* Task details
Every line of the material that follows must be printed again exactly.

* Data
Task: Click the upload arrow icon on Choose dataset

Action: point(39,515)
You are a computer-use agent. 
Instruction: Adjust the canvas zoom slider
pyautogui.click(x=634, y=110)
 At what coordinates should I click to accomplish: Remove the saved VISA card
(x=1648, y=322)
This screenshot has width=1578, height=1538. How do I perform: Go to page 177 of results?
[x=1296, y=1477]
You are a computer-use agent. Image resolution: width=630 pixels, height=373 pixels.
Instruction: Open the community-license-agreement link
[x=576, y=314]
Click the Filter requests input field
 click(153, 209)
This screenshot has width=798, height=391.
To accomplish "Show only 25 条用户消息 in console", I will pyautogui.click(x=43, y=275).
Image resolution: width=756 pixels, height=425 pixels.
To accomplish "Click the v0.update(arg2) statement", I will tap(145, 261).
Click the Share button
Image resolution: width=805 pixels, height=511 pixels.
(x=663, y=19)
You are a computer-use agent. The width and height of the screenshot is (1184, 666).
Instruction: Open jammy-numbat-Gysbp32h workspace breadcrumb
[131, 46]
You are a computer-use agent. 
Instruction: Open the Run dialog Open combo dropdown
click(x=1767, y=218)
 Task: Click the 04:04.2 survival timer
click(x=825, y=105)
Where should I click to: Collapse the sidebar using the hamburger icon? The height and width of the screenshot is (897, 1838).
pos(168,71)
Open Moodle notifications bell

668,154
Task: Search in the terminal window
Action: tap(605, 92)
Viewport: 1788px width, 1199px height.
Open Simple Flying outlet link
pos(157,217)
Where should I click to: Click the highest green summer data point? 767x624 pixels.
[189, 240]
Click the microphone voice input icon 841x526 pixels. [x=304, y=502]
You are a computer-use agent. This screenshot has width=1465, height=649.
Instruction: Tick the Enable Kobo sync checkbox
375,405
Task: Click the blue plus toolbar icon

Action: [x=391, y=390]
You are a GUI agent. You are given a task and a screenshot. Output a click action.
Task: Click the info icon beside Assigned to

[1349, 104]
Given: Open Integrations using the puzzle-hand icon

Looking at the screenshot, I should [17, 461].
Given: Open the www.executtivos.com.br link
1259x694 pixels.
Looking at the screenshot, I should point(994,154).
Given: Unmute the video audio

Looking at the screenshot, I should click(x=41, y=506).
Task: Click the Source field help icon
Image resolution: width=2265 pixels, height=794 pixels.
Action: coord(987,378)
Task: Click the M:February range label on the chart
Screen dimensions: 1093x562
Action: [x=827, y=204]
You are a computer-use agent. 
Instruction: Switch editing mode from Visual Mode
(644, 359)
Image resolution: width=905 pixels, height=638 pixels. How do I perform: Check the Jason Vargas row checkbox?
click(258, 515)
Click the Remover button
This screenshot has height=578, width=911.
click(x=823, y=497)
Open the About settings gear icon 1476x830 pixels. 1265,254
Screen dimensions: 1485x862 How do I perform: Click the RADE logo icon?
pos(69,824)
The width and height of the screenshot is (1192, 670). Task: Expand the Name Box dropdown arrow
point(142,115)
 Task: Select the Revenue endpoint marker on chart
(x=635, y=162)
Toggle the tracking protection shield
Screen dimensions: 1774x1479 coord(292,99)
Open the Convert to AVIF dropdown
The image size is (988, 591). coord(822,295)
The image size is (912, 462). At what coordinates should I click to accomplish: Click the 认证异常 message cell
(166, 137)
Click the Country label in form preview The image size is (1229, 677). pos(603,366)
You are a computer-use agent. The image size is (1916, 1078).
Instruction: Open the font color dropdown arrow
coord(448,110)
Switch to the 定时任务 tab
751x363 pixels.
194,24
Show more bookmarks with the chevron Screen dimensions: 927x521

* Solution to this exercise
Task: Click the upload arrow icon on Choose dataset

Action: point(39,515)
You are a computer-use agent. 
Instruction: Adjust the canvas zoom slider
pyautogui.click(x=634, y=110)
 At what coordinates should I click to accomplish: Remove the saved VISA card
(x=1648, y=322)
This screenshot has width=1578, height=1538. How do I perform: Go to page 177 of results?
[x=1296, y=1477]
You are a computer-use agent. Image resolution: width=630 pixels, height=373 pixels.
Instruction: Open the community-license-agreement link
[x=576, y=314]
Click the Filter requests input field
 click(153, 209)
This screenshot has width=798, height=391.
To accomplish "Show only 25 条用户消息 in console", I will pyautogui.click(x=43, y=275).
Image resolution: width=756 pixels, height=425 pixels.
To accomplish "Click the v0.update(arg2) statement", I will tap(145, 261).
Click the Share button
Image resolution: width=805 pixels, height=511 pixels.
(x=663, y=19)
You are a computer-use agent. The width and height of the screenshot is (1184, 666).
Instruction: Open jammy-numbat-Gysbp32h workspace breadcrumb
[131, 46]
You are a computer-use agent. 
Instruction: Open the Run dialog Open combo dropdown
click(x=1767, y=218)
 Task: Click the 04:04.2 survival timer
click(x=825, y=105)
Where should I click to: Collapse the sidebar using the hamburger icon? The height and width of the screenshot is (897, 1838).
pos(168,71)
Open Moodle notifications bell

668,154
Task: Search in the terminal window
Action: tap(605, 92)
Viewport: 1788px width, 1199px height.
Open Simple Flying outlet link
pos(157,217)
Where should I click to: Click the highest green summer data point? 767x624 pixels.
[189, 240]
Click the microphone voice input icon 841x526 pixels. [x=304, y=502]
You are a computer-use agent. This screenshot has width=1465, height=649.
Instruction: Tick the Enable Kobo sync checkbox
375,405
Task: Click the blue plus toolbar icon

Action: [x=391, y=390]
You are a GUI agent. You are given a task and a screenshot. Output a click action.
Task: Click the info icon beside Assigned to

[1349, 104]
Given: Open Integrations using the puzzle-hand icon

Looking at the screenshot, I should [17, 461].
Given: Open the www.executtivos.com.br link
1259x694 pixels.
Looking at the screenshot, I should point(994,154).
Given: Unmute the video audio

Looking at the screenshot, I should click(x=41, y=506).
Task: Click the Source field help icon
Image resolution: width=2265 pixels, height=794 pixels.
Action: coord(987,378)
Task: Click the M:February range label on the chart
Screen dimensions: 1093x562
Action: [x=827, y=204]
You are a computer-use agent. 
Instruction: Switch editing mode from Visual Mode
(644, 359)
Image resolution: width=905 pixels, height=638 pixels. How do I perform: Check the Jason Vargas row checkbox?
click(258, 515)
Click the Remover button
This screenshot has height=578, width=911.
click(x=823, y=497)
Open the About settings gear icon 1476x830 pixels. 1265,254
Screen dimensions: 1485x862 How do I perform: Click the RADE logo icon?
pos(69,824)
The width and height of the screenshot is (1192, 670). Task: Expand the Name Box dropdown arrow
point(142,115)
 Task: Select the Revenue endpoint marker on chart
(x=635, y=162)
Toggle the tracking protection shield
Screen dimensions: 1774x1479 coord(292,99)
Open the Convert to AVIF dropdown
The image size is (988, 591). coord(822,295)
The image size is (912, 462). At what coordinates should I click to accomplish: Click the 认证异常 message cell
(166, 137)
Click the Country label in form preview The image size is (1229, 677). pos(603,366)
You are a computer-use agent. The image size is (1916, 1078).
Instruction: Open the font color dropdown arrow
coord(448,110)
Switch to the 定时任务 tab
751x363 pixels.
194,24
Show more bookmarks with the chevron Screen dimensions: 927x521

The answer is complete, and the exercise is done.